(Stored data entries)
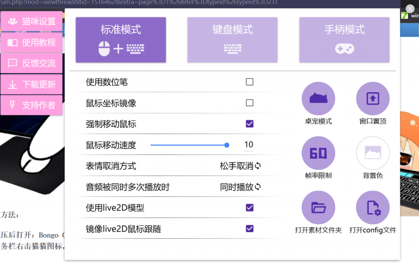Uncheck 镜像live2D鼠标跟随 option
This screenshot has width=419, height=264.
250,228
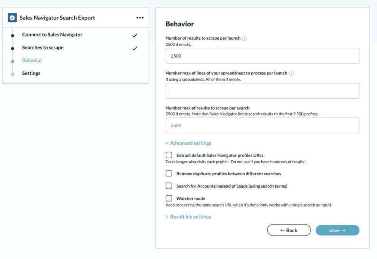Click the Settings step bullet dot
The width and height of the screenshot is (377, 259).
pos(13,74)
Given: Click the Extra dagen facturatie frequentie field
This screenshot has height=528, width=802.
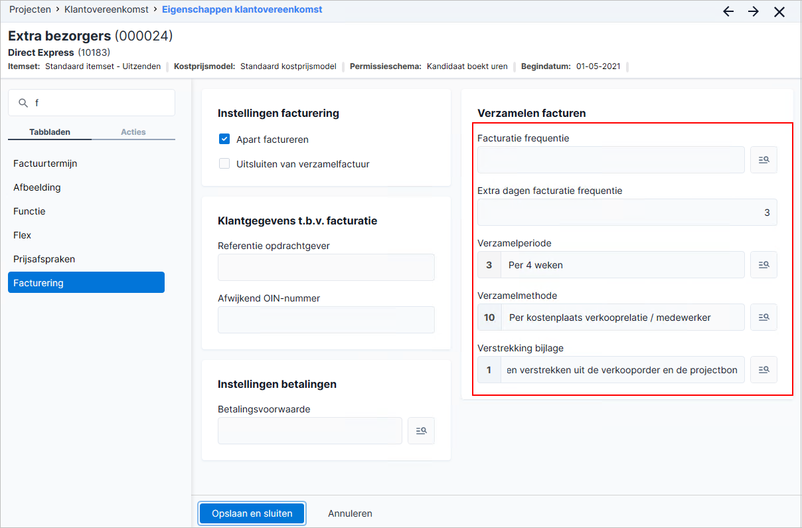Looking at the screenshot, I should (627, 213).
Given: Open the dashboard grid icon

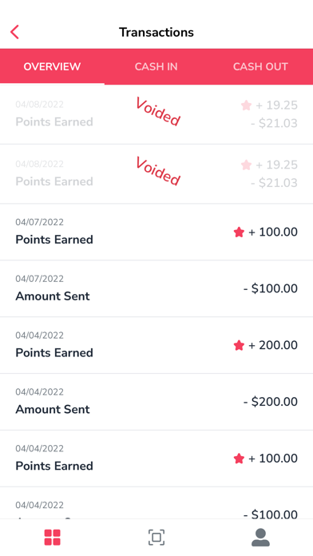Looking at the screenshot, I should [x=52, y=537].
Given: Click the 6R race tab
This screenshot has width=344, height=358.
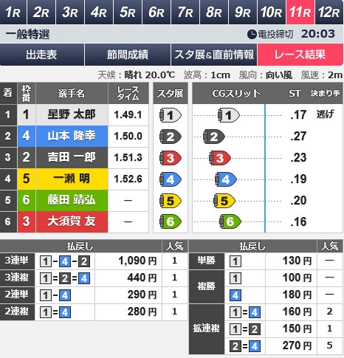Looking at the screenshot, I should [156, 12].
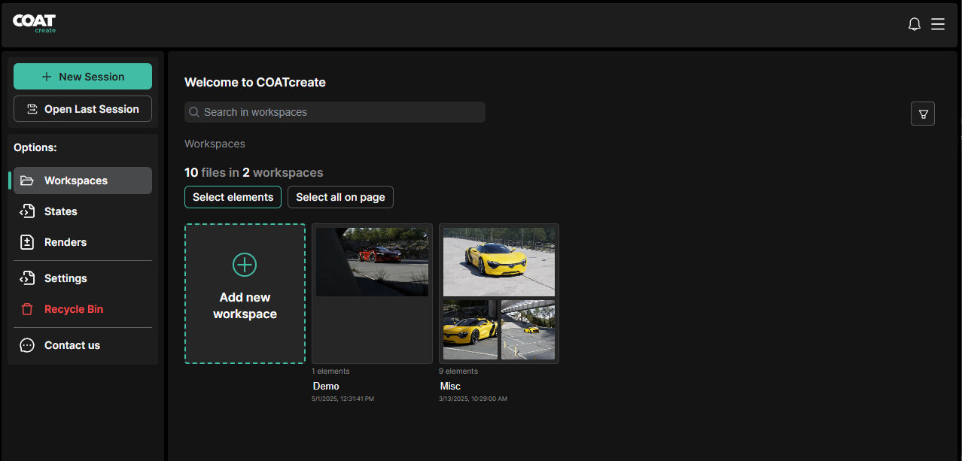Choose Select all on page
Screen dimensions: 962x461
click(340, 197)
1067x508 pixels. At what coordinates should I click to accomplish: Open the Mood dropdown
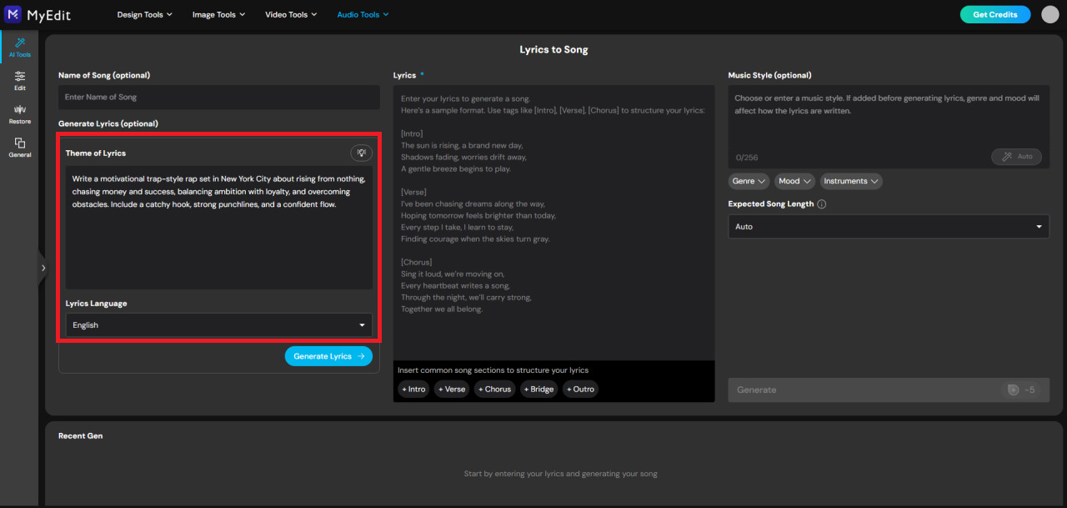[794, 181]
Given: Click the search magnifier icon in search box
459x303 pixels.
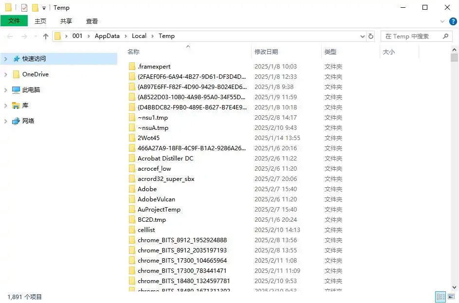Looking at the screenshot, I should (446, 36).
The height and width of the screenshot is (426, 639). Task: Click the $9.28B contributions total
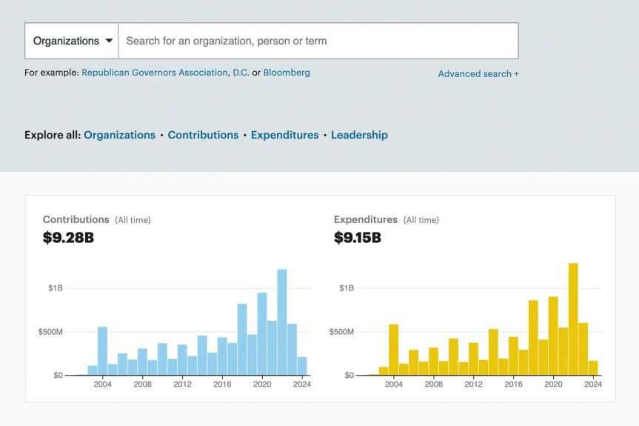click(x=68, y=238)

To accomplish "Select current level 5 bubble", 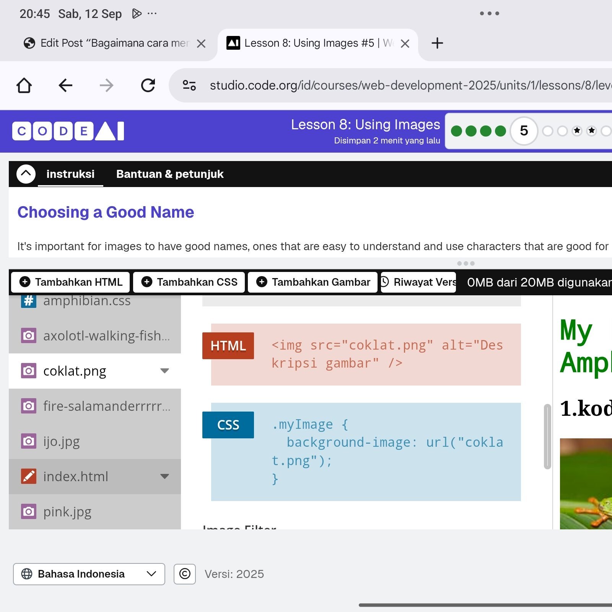I will pos(524,131).
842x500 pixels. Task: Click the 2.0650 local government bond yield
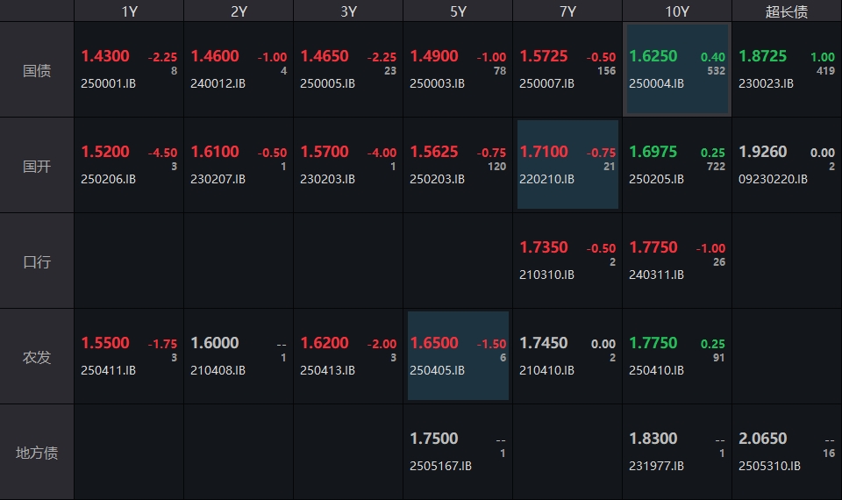763,439

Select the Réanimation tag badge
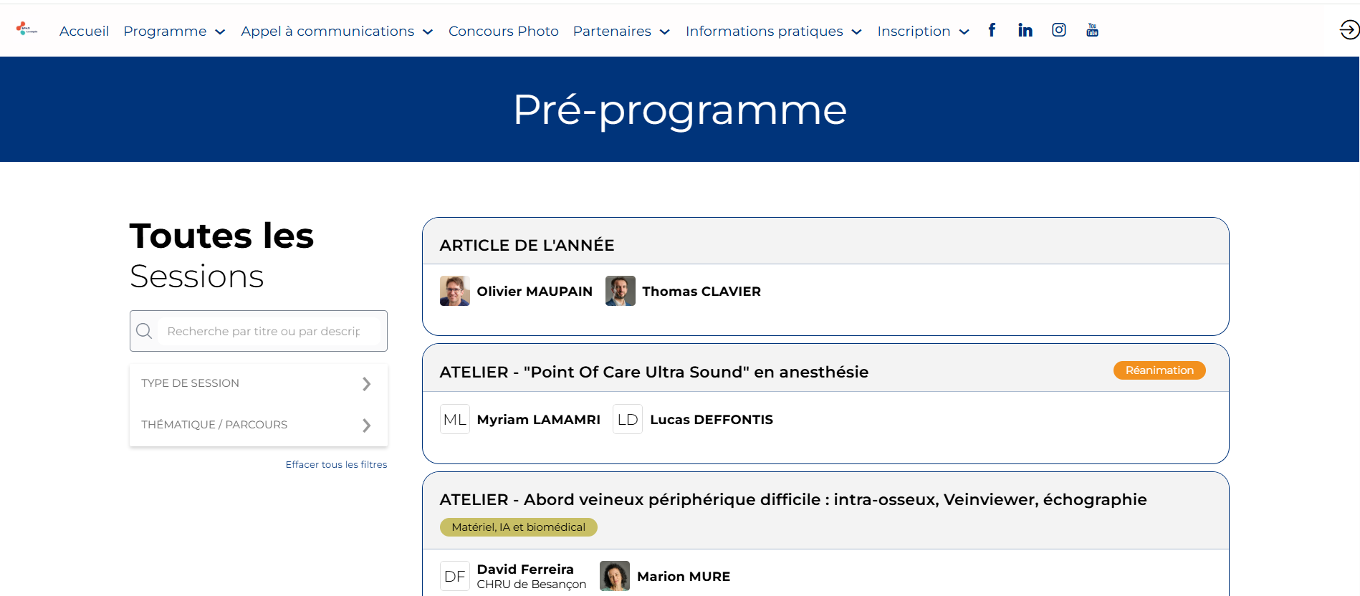[x=1159, y=370]
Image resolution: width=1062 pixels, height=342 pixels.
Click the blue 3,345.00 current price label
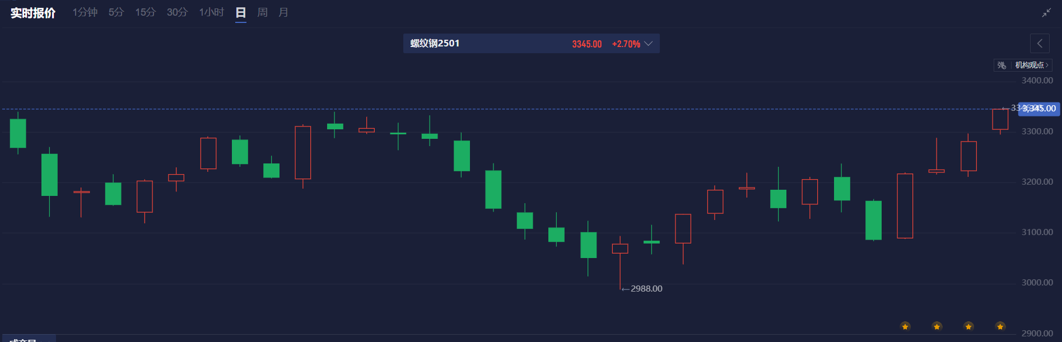pyautogui.click(x=1039, y=109)
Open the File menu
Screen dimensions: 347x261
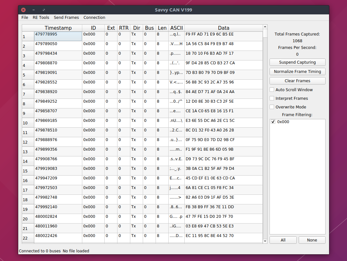pyautogui.click(x=25, y=18)
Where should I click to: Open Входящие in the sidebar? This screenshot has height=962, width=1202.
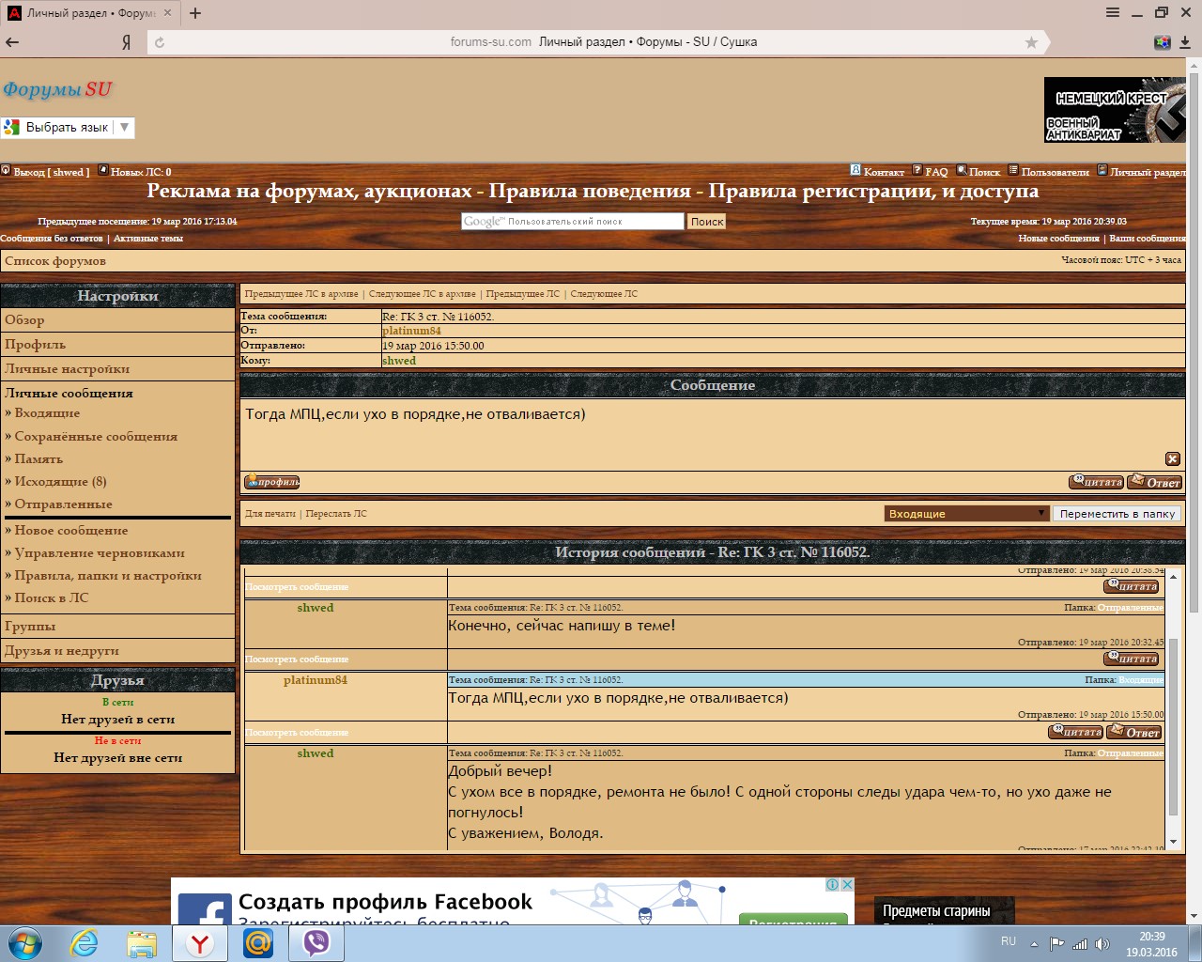point(47,413)
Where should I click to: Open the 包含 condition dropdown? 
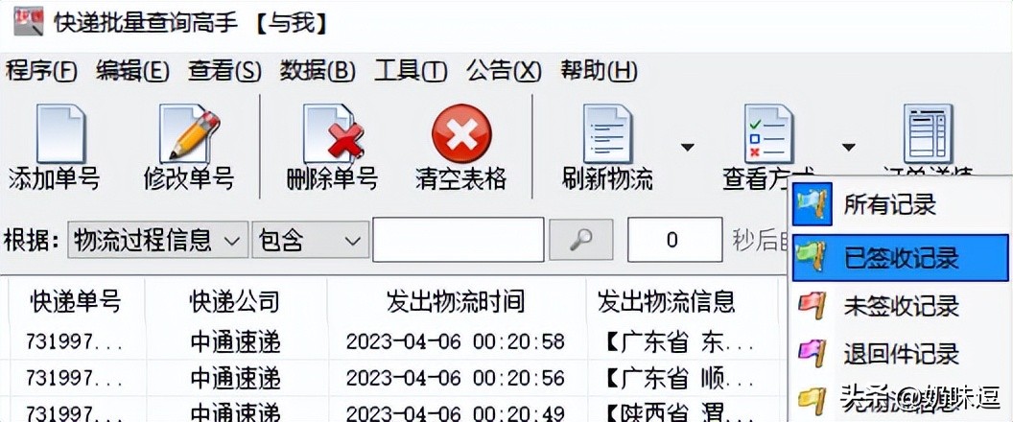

_GOAL OF THE EXERCISE_: The lines from the one containing "Image resolution: width=1062" through the end of the data above are to be copied exactly, both ends included, and pictures are to be omitted.

_RESULT OF THE EXERCISE_:
Image resolution: width=1062 pixels, height=342 pixels.
Click the blue 3,345.00 current price label
pyautogui.click(x=1039, y=109)
Open the File menu
Screen dimensions: 347x261
pyautogui.click(x=25, y=18)
Where should I click to: Open Входящие in the sidebar? This screenshot has height=962, width=1202.
point(47,413)
Where should I click to: Open the 包含 condition dropdown? 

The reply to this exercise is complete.